Shafter, William Rufus, 1835-1906.

Shafter, of Galesburg, Mich., entered Company I, 7th Michigan Infantry at organization as first lieutenant, June 28, 1861, at Fort Wayne; wounded in action at Fair Oaks, Va., May 31, 1862; promoted to major in the 19th Michigan Infantry at its organization, August 8, 1862; taken prisoner March 5, 1863 and exchanged May 5; commissioned lieutenant colonel April 4, 1863 and colonel of the 17th U.S. Colored Infantry in April 1864. He was brevetted brigadier general of volunteers March 13, 1865, for gallant and meritorious service during the war. He was mustered out November 2, 1866 but continued on in U.S. reserve, retiring with rank of major general July 1, 1901. He also was brevetted colonel in March 1867 for gallant and meritorious service in the battle of Fair Oaks, and awarded the medal of honor June 12, 1895 for most distinguished gallantry in the same battle. In the Spanish-American War (1898) Shafter commanded the United States expeditionary force that invaded Cuba at Daiquiri and subsequently captured the key city of Santiago.
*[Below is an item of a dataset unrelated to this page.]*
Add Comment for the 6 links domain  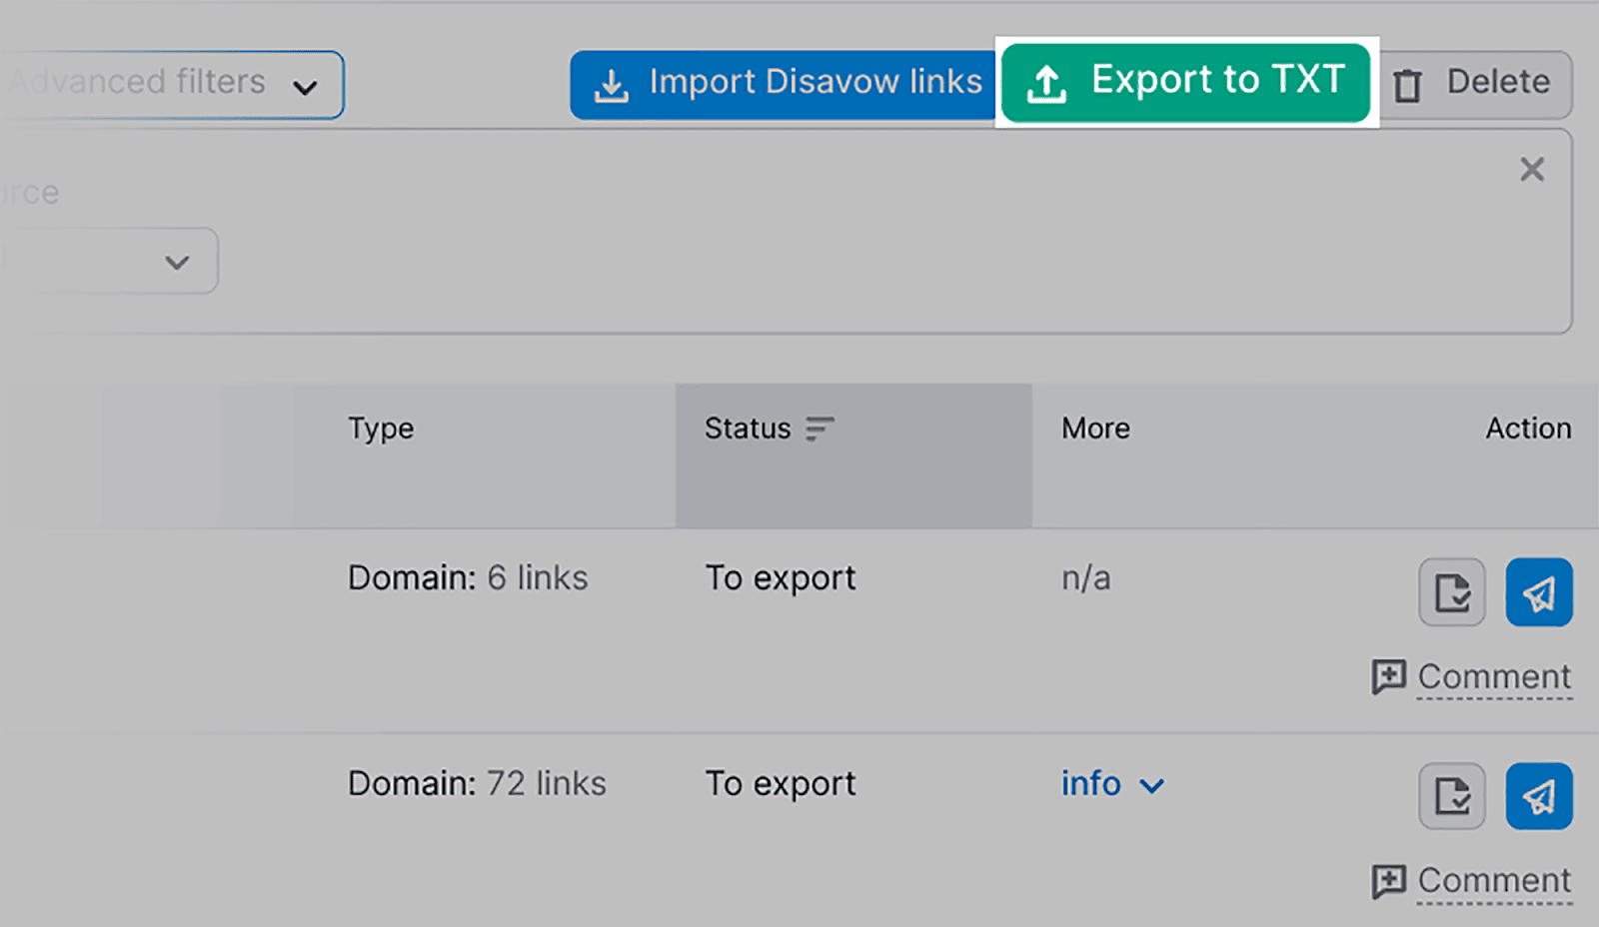click(1494, 677)
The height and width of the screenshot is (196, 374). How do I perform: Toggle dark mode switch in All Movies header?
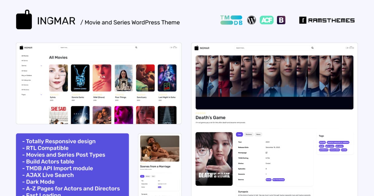[x=171, y=48]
Remarks of General Shafter before the Thomas Post G.A.R. March 18, 1902 are really a rather humorous account of his induction at Fort Wayne; his return home after news of Bull Run to recruit and drill men to fill out his company; the return to Fort Wayne to be mustered in; then on to Washington and a camp at Poolsville. He tells of their fright at the first long roll, which proved to be a false alarm; and dismay at a second one when no more than half their guns were working, a trick of the general's to see how quickly they could act. Then there was the incident of four captains and himself sitting around a pitcher of whiskey and discussing who should kill General Landers for insulting the 7th Michigan as he was reported to have said, "It was no wonder they were all dying, they were so damned dirty." (They had lost eleven men in ten days with measles). After this incident he vowed he never would be found under the influence of liquor as long as he remained an officer of the army. He also never allowed an alarm to be sounded without informing his men as it was too much "like crying wolf, wolf."

The collection also includes typescripts of various recommendations (1865-1866) from other officers.